Schwarzmeerküste | Von Sinop nach Ordu
Als der hilfsbereite Hotelbesitzer im Otel 57* in Sinop am Morgen hört, dass Ordu unser nächstes Etappenziel sein soll, begibt er sich sofort an den Rechner, um für uns ein Hotel in Ordu zu suchen.
Am liebsten hätte er uns gleich ein Zimmer reserviert, aber wir machen ihm begreiflich, dass wir gerne überrascht werden. Außerdem haben wir ein Hotel in zwei verbundenen Konaks ins Auge gefasst. Terminstress kommt für uns im Urlaub nicht in Frage, deshalb buchen wir nur selten vor. Im Mai ist die Zimmersuche vor Ort kein Problem. So bleibt es immer schön spannend, in welchem Ort und welcher Unterkunft wir landen.
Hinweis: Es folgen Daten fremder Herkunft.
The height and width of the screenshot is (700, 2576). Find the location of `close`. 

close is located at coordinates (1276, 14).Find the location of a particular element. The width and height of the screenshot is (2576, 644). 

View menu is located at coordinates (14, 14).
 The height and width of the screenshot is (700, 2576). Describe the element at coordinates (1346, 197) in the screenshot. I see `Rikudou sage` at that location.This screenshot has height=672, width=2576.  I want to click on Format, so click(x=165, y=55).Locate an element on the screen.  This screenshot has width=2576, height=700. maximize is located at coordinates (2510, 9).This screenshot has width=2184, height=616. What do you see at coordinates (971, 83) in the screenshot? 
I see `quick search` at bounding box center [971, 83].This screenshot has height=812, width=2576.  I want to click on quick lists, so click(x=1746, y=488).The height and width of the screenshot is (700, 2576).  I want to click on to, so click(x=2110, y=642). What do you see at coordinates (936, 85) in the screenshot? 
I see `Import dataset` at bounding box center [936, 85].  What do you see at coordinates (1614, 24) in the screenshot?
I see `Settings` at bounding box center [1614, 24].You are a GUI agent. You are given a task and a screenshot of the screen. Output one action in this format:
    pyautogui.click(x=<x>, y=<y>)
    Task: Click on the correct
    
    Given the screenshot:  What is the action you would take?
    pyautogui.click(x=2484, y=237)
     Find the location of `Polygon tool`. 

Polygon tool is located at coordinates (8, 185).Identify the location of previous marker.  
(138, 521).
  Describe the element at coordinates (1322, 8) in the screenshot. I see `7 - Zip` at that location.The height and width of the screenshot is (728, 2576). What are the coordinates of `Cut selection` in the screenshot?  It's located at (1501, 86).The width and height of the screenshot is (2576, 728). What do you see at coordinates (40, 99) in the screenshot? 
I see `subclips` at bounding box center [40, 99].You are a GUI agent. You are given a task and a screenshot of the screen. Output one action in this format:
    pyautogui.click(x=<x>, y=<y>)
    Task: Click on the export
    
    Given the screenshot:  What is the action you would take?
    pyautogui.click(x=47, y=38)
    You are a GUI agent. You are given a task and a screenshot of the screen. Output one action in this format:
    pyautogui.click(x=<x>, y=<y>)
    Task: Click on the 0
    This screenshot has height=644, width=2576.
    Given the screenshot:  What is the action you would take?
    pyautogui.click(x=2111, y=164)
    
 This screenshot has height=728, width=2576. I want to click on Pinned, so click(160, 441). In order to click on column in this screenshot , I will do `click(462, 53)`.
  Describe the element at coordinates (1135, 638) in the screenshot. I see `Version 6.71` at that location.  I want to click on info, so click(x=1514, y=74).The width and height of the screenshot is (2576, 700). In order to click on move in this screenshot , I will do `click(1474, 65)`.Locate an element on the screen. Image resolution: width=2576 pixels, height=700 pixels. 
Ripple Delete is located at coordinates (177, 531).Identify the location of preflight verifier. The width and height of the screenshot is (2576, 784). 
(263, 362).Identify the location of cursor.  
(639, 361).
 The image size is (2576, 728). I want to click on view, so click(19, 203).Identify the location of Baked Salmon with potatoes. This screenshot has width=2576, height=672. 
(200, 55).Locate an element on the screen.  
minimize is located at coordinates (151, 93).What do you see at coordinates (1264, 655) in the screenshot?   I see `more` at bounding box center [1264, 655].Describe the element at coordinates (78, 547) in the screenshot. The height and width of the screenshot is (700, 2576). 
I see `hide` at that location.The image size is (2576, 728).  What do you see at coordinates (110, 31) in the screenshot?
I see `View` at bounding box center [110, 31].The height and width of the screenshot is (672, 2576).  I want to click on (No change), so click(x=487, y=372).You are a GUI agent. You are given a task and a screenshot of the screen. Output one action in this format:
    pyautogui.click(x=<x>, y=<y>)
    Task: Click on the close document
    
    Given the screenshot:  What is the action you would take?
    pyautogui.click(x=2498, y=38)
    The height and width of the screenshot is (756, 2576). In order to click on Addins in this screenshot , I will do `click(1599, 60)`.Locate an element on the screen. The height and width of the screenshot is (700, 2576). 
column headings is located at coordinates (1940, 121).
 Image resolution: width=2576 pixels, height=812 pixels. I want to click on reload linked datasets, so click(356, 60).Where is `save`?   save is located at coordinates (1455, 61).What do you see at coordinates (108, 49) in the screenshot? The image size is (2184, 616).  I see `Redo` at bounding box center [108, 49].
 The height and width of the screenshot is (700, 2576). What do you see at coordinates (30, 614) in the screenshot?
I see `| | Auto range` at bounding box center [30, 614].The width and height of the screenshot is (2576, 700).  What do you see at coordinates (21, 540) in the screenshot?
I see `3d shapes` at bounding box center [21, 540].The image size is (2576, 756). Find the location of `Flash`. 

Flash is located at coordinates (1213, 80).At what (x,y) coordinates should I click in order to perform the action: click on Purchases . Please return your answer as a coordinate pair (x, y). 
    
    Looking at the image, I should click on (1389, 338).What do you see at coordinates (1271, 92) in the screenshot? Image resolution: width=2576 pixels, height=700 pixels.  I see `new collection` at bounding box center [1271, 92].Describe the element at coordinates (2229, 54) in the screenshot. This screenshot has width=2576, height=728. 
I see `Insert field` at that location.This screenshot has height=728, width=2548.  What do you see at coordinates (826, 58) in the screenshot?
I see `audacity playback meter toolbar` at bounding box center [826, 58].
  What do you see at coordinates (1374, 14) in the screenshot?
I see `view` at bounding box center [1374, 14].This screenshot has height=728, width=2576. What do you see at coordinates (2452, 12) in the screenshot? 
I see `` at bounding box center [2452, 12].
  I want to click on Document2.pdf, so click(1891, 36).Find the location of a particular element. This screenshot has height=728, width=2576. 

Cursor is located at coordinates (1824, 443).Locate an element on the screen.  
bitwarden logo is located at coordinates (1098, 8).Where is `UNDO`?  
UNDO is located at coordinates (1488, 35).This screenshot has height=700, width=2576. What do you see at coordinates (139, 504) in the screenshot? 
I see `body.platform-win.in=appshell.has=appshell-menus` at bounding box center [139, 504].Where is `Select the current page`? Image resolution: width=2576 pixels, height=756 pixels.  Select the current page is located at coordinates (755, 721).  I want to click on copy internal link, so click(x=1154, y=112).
Leider müssen wir Sinop schon wieder verlassen. Wir hätten uns gern noch das Gefängnismuseum angeschaut, dass sehr authentisch sein soll, weil es bis vor nicht allzu langer Zeit noch in Betrieb war und kriminelle Jugendliche beherbergte. Es ist außerdem der einzige Teil der Zitadelle, die man besichtigen kann. Montags sind jedoch die türkischen Museen und Ausstellungen geschlossen, so auch dieses. Uns drängt die Zeit etwas. Irgendwann fährt unser Schiff in Çesme ab und vorher wollen wir noch Nordostanatolien sehen, vor allem das Kloster Sumela, und mindestens drei Tage in unserem geliebten Kappadokien verbringen. Also nichts wie weg hier ...
An einer Tankstelle an der Einfallstraße nach Sinop spricht uns ein junger Türke in grüner Lederkombi mit einer sportlichen Rennmaschine an. Die üblichen Fragen: Woher, wohin, wie schnell? Fürsorglich warnt er uns vor den Radarkontrollen. Eine Überschreitung des Limits kostet saftige Bußgelder. Erst 2008 wurden diese nochmal kräftig erhöht. Wir nutzen die Gelegenheit, um eine kleine Unsicherheit zu beseitigen. Unser Hotelbesitzer war nämlich ganz erstaunt, als wir ihm erzählten, dass wir als Motorradfahrer auf der Landstraße nur 80 km/h schnell fahren dürften.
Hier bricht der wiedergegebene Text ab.